BEIJING -- When Chinese artist Yue Minjun sold his painting “Gweong Gweong”, inspired by the bloody Tiananmen Square crackdown in 1989, he received US$5,000.

That was in 1994. Fourteen years later, the painting of toothy men dropping like missiles from war planes over Tiananmen, fetched US$6.9 million at an auction last month.

Feverish bidding at Christie’s spring sale in Hong Kong did not stop with the human missiles. Wild applause erupted when Zeng Fanzhi’s painting of youths wearing absurd masks and Red Guard scarves went for US$9.7 million, a new auction high for any Asian contemporary artwork.

Collectors and critics reacted with amazement but little surprise. Prices for Chinese contemporary art have soared over the last five years, making artists rich and investors even richer.

But the boom is now sowing doubts in a country where the stock market, which once seemed a guaranteed fount of money, has shed half its value from last year’s peak.

Could the Chinese art market be near the edge of such a precipice?

“The market definitely has a bubble for certain artists. And those bubbles will burst,” said Zhang Xiaoming, head of Chinese contemporary art for auctioneer Sotheby’s.

“But I don’t think the market is going to go down substantially. It’s just becoming smarter. It’s not everything goes,” she said.

That selectivity weighed on two smaller art auctions in Beijing in late May, where bids were low and lots unsold.

Enthusiasm may have been dampened by the May 12 earthquake in Sichuan province, which left nearly 90,000 people dead or missing, but the 18 percent drop in proceeds at the Poly International Auction sounded a warning.

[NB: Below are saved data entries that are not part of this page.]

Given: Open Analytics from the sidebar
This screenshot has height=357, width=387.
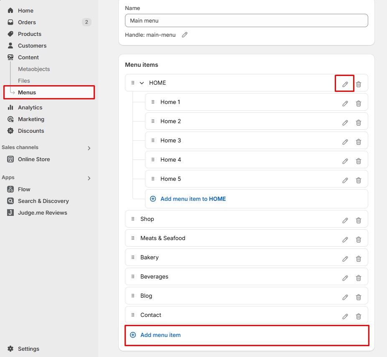Looking at the screenshot, I should [30, 107].
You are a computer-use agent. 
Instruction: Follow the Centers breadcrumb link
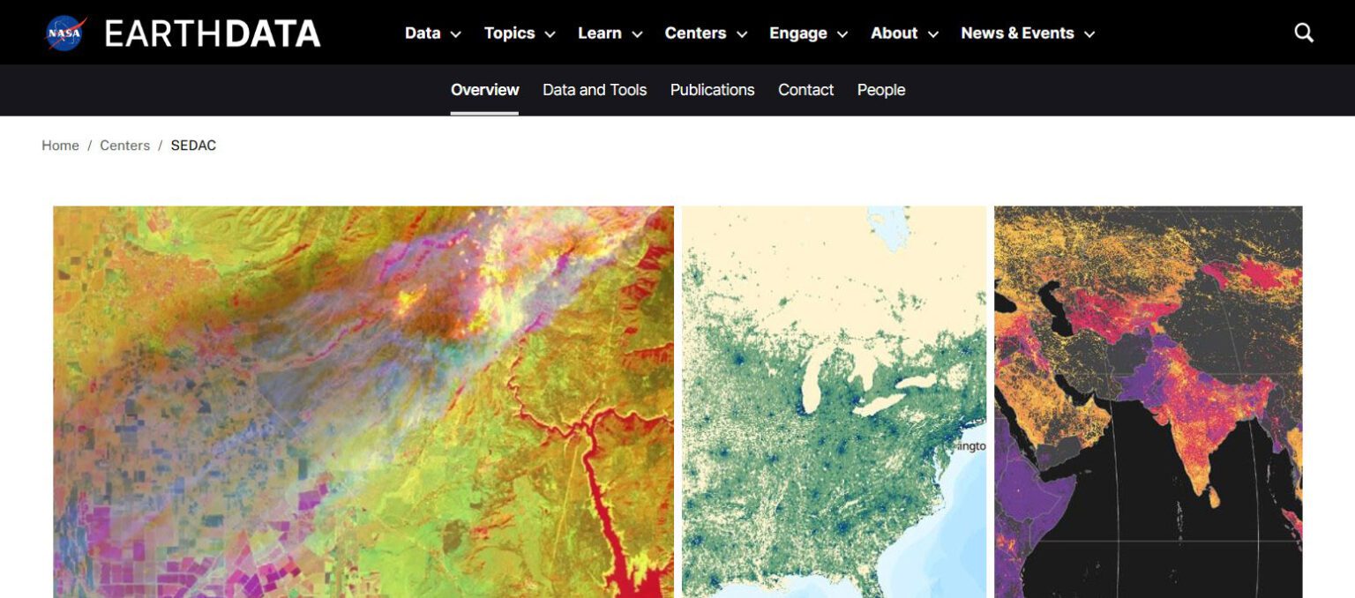point(124,146)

“Art is very much like any other asset. It has its ups and downs,” said Michael Moses, co-creator of the Mei/Moses indexes, which tracks art prices dating back to 1875.

Western contemporary art sizzled from 1985 to 1990, rising at an annual compound rate of 30 percent, before shedding 65 percent in the next five years, he said.

Art of investing

Like picking the right stocks, making the right choice in Chinese art has become a concern for mainstream investors.

Where global financial markets remain jittery after the credit crisis, art prices have climbed uninterruptedly. Paintings have rarely looked more attractive as alternative assets, and Chinese contemporary art has been at the head of that class.

Auction prices for China’s 18 hottest artists multiplied 13-fold from 2003 to 2007, according to Chinese art Web site Artron (www.artron.net). But Artron registered a 4 percent drop in prices for their works in the past half year.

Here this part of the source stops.